PALING UPDATE
Nuansa Persada
No Result
View All Result
Nuansa Persada
No Result
View All Result
Home Opini

Keluarga Medan Latihan Pertama dan Utama

in Opini
381
0
Keluarga Medan Latihan Pertama dan Utama

Ilustrasi: Pinterest.

558
SHARES
2.5k
VIEWS
Share on FacebookShare on Twitter

Oleh: Thonang Effendi*)

Pagi yang dingin, saat matahari masih di bawah ufuk timur, lima belas menit sebelum adzan subuh dikumandangkan dua kakak beradik yang masih duduk di bangku SD sudah bangun tidur. “Dik, ayo segera persiapan ke masjid,” ajak sang kakak. “Iya Kak, Papa, Mama juga sudah menunggu,” jawab adik.

Mereka memulai rutinitas pagi, ke kamar mandi dan persiapan salat subuh berjamaah di masjid bersama kedua orangtua serta dua kakaknya yang sudah kuliah. Di masjid mereka bertemu dengan jamaah salat subuh. Mereka uluk salam, menyapa dan berjabat tangan kepada orang dewasa dengan mencium tangannya.

Setelah salat subuh satu keluarga olahraga pagi bersama. “Ayo, anak-anak kita jalan pagi, menikmati udara pagi yang sejuk,” ajak Ayah. “Oke, Papa, kita nikmati pagi ini,” Jawab mereka serempak dengan semangat. “Alhamdulillah, pagi yang indah, lihat Kak, matahari mulai bersinar,” kata adik. Sang kakak menjawab, “Iya Dik, Alhamdulillah, sinar matahari yang menyehatkan”.

Mereka jogging di sekitar rumah. Selesai olahraga, anggota keluarga melanjutkan aktivitasnya masing-masing. Ayah persiapan masuk kerja, kakak persiapan masuk kuliah, adik-adik yang SD persiapan masuk sekolah dan ibu mempersiapkan sarapan sehat dan bergizi untuk keluarga.

Malam sebelumnya dua kakak beradik yang masih duduk di bangku SD tersebut sudah mengerjakan PR, belajar materi pelajaran besok, mempersiapkan buku, seragam dan sepatu sekolahnya. Setelah itu mereka bersih-bersih dan gosok gigi. Kemudian mereka tidur. Seperti biasa mereka tidur pukul sembilan malam dan bangun pukul setengah lima pagi.

Dari peristiwa sederhana itu, kita menyaksikan bagaimana tujuh kebiasaan anak Indonesia hebat bisa dilaksanakan dan konsisten dalam keseharian di rumah.

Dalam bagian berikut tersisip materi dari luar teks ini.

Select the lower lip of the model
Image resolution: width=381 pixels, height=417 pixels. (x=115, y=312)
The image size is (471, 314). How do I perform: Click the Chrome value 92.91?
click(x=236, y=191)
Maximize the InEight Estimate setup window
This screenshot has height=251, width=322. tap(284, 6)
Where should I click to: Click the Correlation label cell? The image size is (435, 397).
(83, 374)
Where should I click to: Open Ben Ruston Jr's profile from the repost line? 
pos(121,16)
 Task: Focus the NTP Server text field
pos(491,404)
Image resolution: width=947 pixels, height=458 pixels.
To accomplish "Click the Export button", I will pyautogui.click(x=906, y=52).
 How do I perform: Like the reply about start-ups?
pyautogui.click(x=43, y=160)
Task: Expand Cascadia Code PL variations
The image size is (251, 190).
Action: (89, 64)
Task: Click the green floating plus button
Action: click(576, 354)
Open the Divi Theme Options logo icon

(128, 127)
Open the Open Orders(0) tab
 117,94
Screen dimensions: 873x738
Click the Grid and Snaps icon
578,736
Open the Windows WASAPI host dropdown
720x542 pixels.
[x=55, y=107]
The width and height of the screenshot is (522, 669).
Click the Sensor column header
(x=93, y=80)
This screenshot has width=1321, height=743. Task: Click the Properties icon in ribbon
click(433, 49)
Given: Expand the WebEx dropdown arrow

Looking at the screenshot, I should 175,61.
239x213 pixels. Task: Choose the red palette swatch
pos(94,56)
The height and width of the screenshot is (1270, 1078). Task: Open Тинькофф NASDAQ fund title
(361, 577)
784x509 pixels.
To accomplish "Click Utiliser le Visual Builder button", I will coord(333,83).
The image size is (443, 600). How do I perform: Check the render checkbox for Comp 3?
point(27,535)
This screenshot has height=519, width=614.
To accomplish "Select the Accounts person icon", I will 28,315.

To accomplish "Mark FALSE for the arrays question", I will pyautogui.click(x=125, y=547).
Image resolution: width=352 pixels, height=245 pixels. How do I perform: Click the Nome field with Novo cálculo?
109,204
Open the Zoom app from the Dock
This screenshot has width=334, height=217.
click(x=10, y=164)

Bahwa tujuh kebiasaan anak Indonesia hebat bukan sekadar lirik yang dinyanyikan dalam kelas, tapi gema nilai yang menuntun laku setiap hari, dalam kebiasaan sehari-hari dalam keluarga di rumah.

Gerakan Tujuh Kebiasaan Anak Indonesia Hebat adalah inisiatif dari Kemendikdasmen (Kementerian Pendidikan Dasar dan Menengah) untuk membentuk generasi yang sehat, cerdas, dan berkarakter melalui tujuh kebiasaan utama. Kebiasaan tersebut meliputi bangun pagi, beribadah, berolahraga, makan sehat dan bergizi, gemar belajar, bermasyarakat, dan tidur cepat.

Gerakan ini bertujuan untuk membangun generasi penerus bangsa yang tidak hanya unggul secara intelektual, tetapi juga memiliki karakter kuat, bertanggung jawab sosial, dan peduli terhadap lingkungan. Namun, sebaik apa pun kebijakan, keluarga tetap menjadi medan latihan pertama dan utama. Di sinilah kebiasaan itu diperkenalkan, dicontohkan, dan diulang hingga menjadi karakter.

Anak-anak meniru dari apa yang mereka lihat, bukan hanya dari apa yang mereka dengar. Ketika orang tua dan saudara yang lebih tua membiasakan diri bangun pagi, beribadah, berolahraga, makan sehat, gemar belajar, bermasyarakat, dan tidur cepat, anak akan belajar disiplin dan menghargai usaha untuk konsisten melakukan sesuatu hingga menjadi kebiasaan.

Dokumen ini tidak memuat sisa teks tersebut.